> _Request_
Copy the records below, from the line with "Switch to the Applied Policy sub-tab" through the line with "Image resolution: width=862" inclusive, without changing any wording, and leave out the pictures.

> _Recorded information_
-- start --
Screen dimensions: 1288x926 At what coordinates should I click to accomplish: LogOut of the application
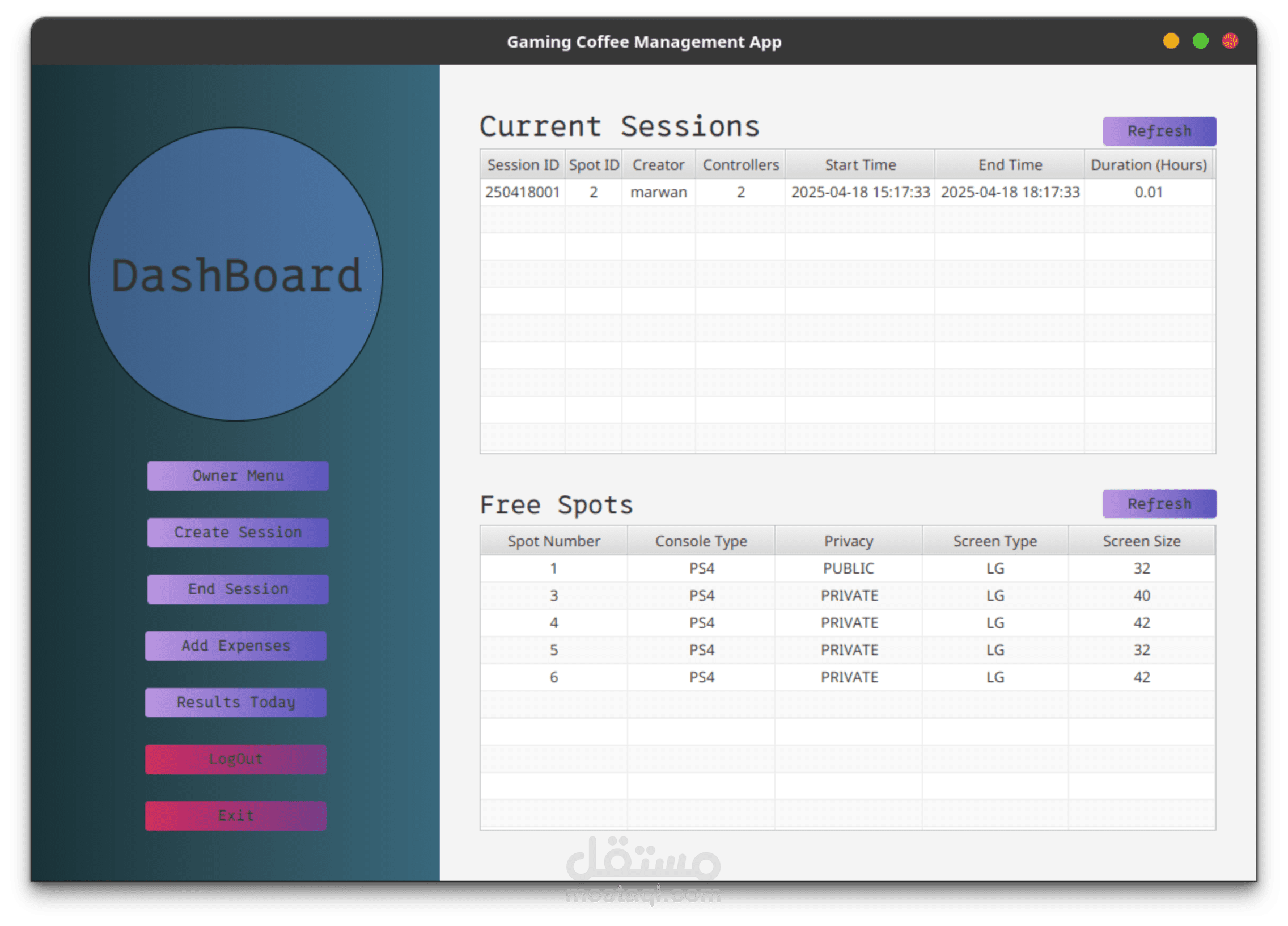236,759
-- end --
-- start --
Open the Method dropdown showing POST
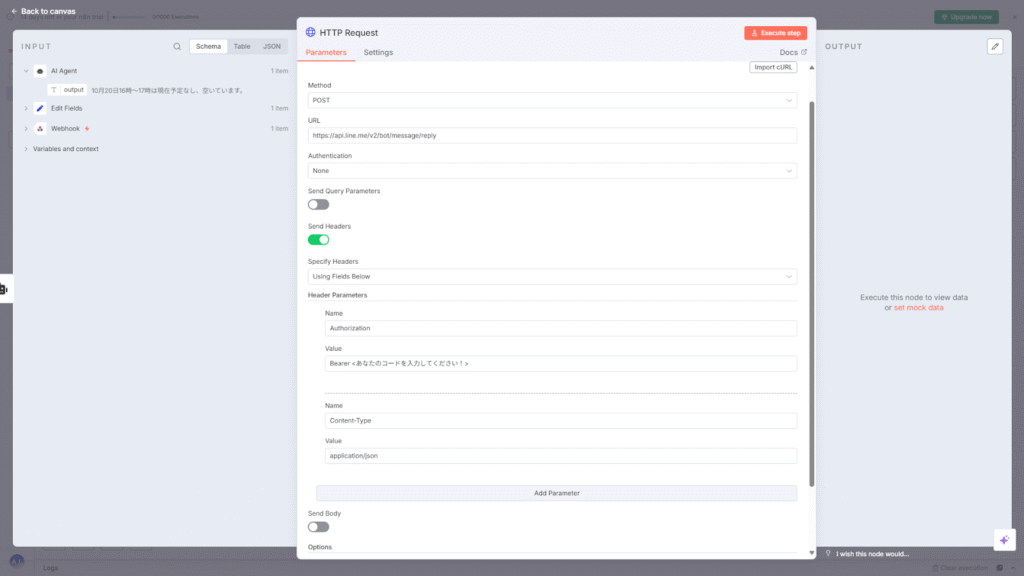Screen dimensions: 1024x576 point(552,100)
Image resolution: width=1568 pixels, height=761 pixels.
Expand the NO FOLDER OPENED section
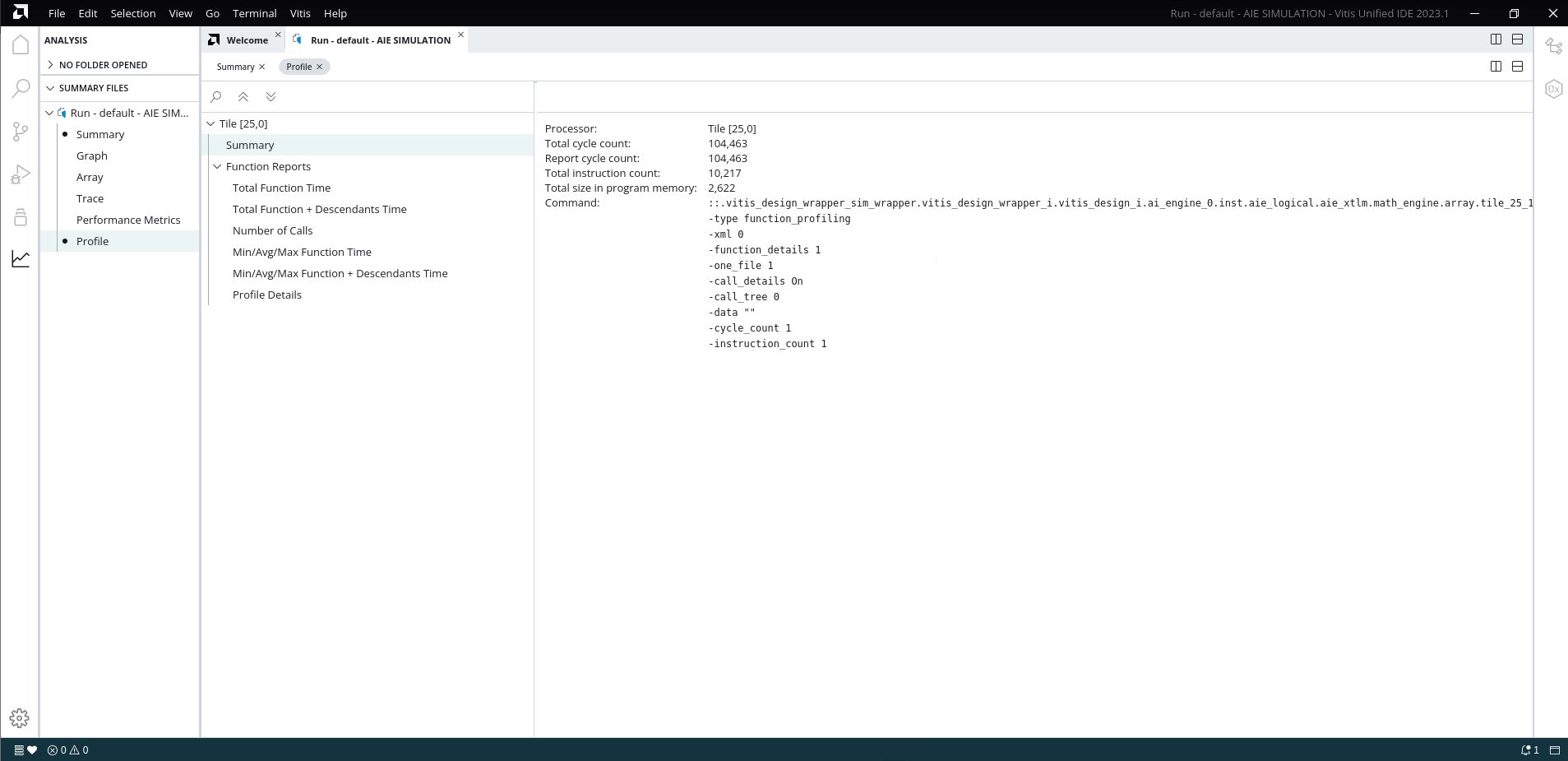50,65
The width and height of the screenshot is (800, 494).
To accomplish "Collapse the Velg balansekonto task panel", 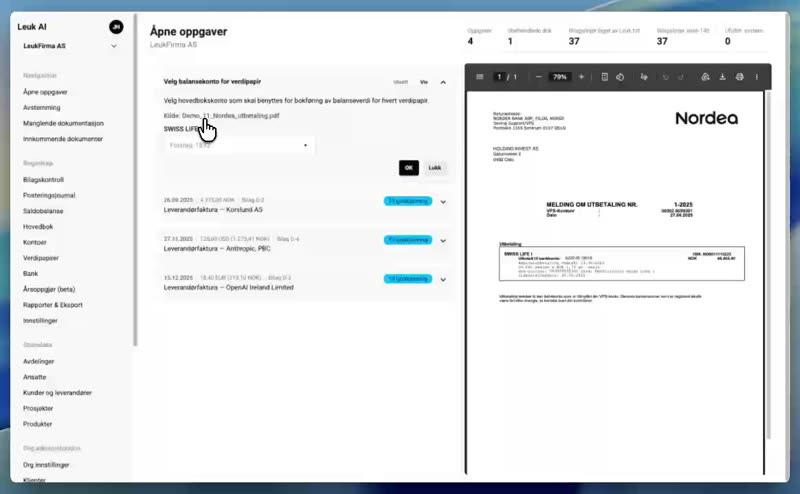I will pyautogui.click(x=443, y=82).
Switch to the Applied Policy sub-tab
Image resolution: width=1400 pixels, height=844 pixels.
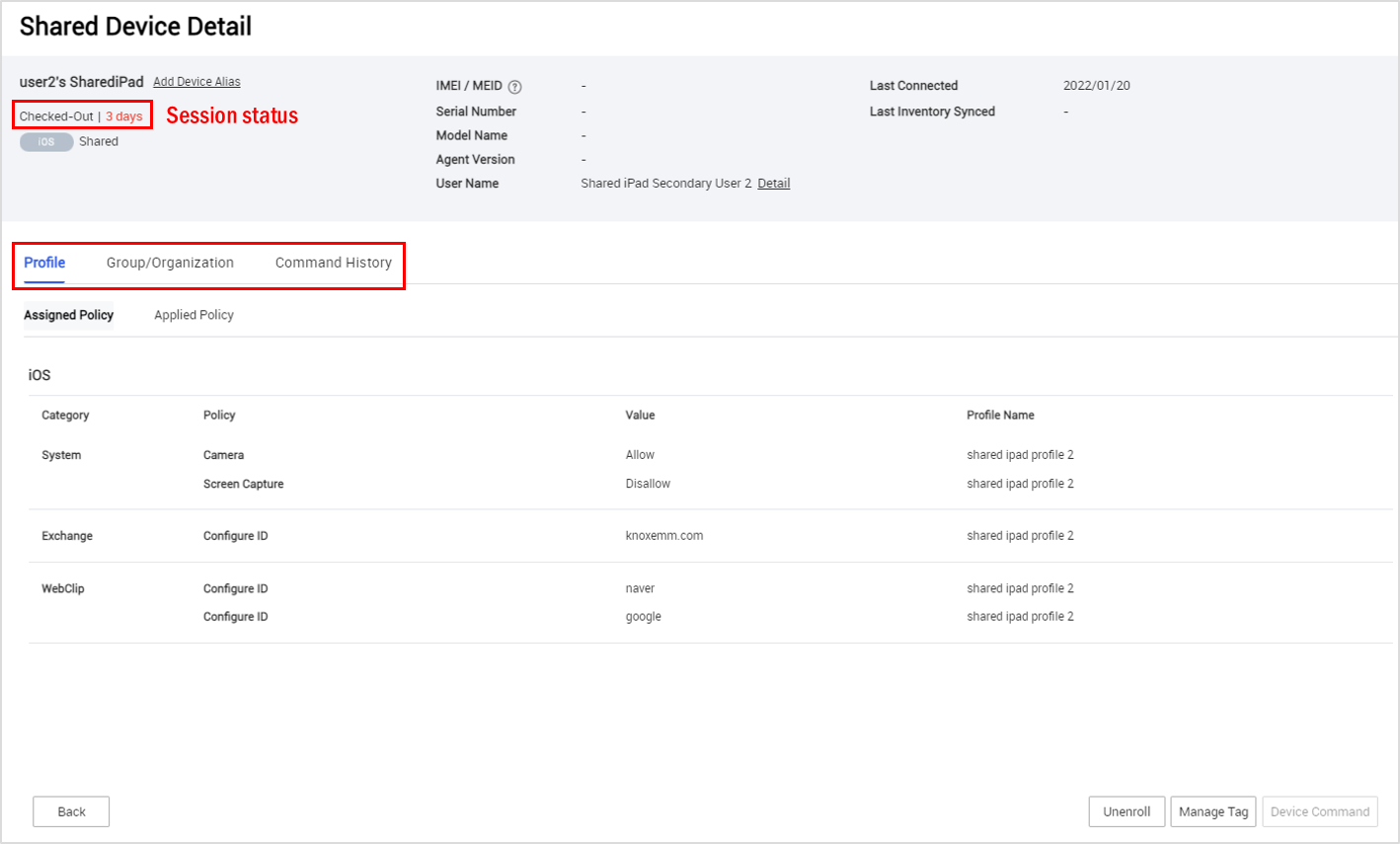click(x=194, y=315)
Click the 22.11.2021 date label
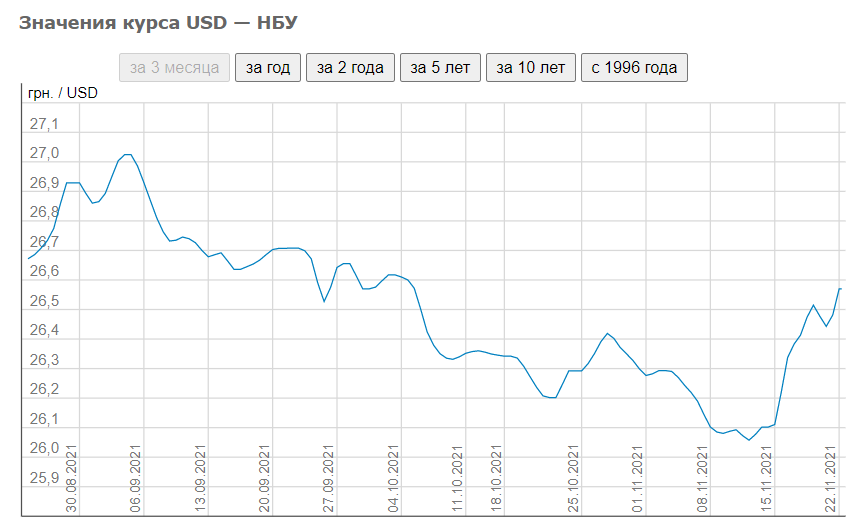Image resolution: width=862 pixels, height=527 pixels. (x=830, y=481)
-- end --
> _Result of the exercise_
Switch to the Applied Policy sub-tab
Image resolution: width=1400 pixels, height=844 pixels.
click(x=194, y=315)
Click the 22.11.2021 date label
Image resolution: width=862 pixels, height=527 pixels. (x=830, y=481)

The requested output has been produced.